[Source extract]:
┌────────
Columns with Missing Data:
------------------------------------------

### 5. Potential Computational Problems

Based on all dataset properties, let's identify computational challenges for analysis and algorithms.

In [31]:
# Identify computational problems across all datasets
print("=" * 80)
print("POTENTIAL COMPUTATIONAL PROBLEMS - COMPREHENSIVE ANALYSIS")
print("=" * 80)

all_problems = {}

for name, df in dataframes.items():
    problems = []
    
    # Problem 1: Dataset size
    total_memory = df.memory_usage(deep=True).sum() / (1024**2)
    if df.shape[0] > 50000 or total_memory > 50:
        problems.append({
            'Problem': 'Large Dataset Size',
            'Details': f'{df.shape[0]:,} records, {total_memory:.2f} MB memory',
            'Impact': 'Memory-intensive operations, slow processing for complex algorithms',
            'Considerations': 'Chunking, sampling, or distributed processing may be needed'
        })
    
    # Problem 2: Imbalanced distribution
    airline_col = [col for col in df.columns if 'airline' in col.lower()]
    if airline_col:
        airline_counts = df[airline_col[0]].value_counts()
        if len(airline_counts) > 0:
            max_count = airline_counts.max()
            min_count = airline_counts.min()
            ratio = max_count / min_count if min_count > 0 else float('inf')
            if ratio > 50:
                problems.append({
                    'Problem': 'Imbalanced Distribution',
                    'Details': f'Max: {max_count:,}, Min: {min_count:,}, Ratio: {ratio:.1f}:1',
                    'Impact': 'Bias in rankings and analysis towards popular entities',
                    'Considerations': 'Normalization, weighted scoring, or minimum threshold filtering'
                })
    
    # Problem 3: Text processing complexity
    text_col = [col for col in df.columns if any(keyword in col.lower() for keyword in ['review', 'text', 'comment', 'content'])]
    if text_col:
        text_lengths = df[text_col[0]].dropna().astype(str).str.len()
└────────
[Work to complete]:
Mark each statement below yes or no according to whether the code excerpt above agrees with it, and quote the words of the code excerpt that decide it.
1. A dataset is flagged as large only when it has more than 50,000 records and also uses more than 50 MB of memory.
2. An imbalanced distribution is recorded when the ratio of the largest to the smallest airline count exceeds 50.
3. Chunking is among the suggested considerations for an imbalanced distribution.

[Data shown]:
┌────────
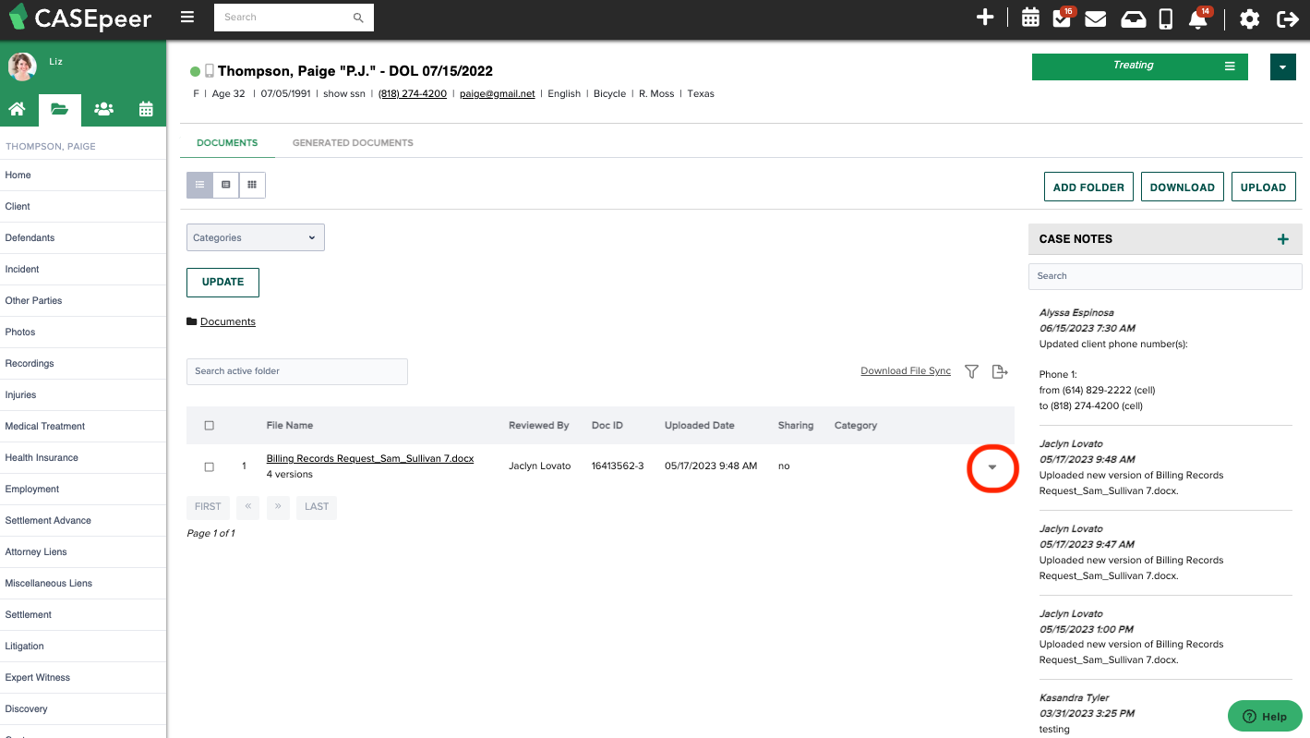
Task: Open the mail envelope icon
Action: point(1096,18)
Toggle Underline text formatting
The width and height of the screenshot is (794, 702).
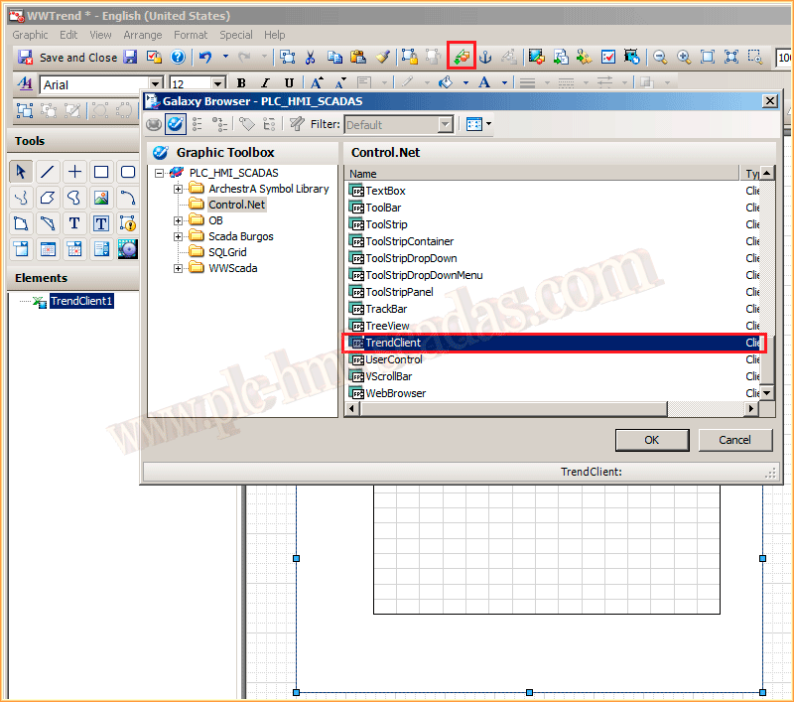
└────────
[Task answer]:
1. No: "if df.shape[0] > 50000 or total_memory > 50:"
2. Yes: "if ratio > 50:"
3. No: "'Considerations': 'Normalization, weighted scoring, or minimum threshold filtering'"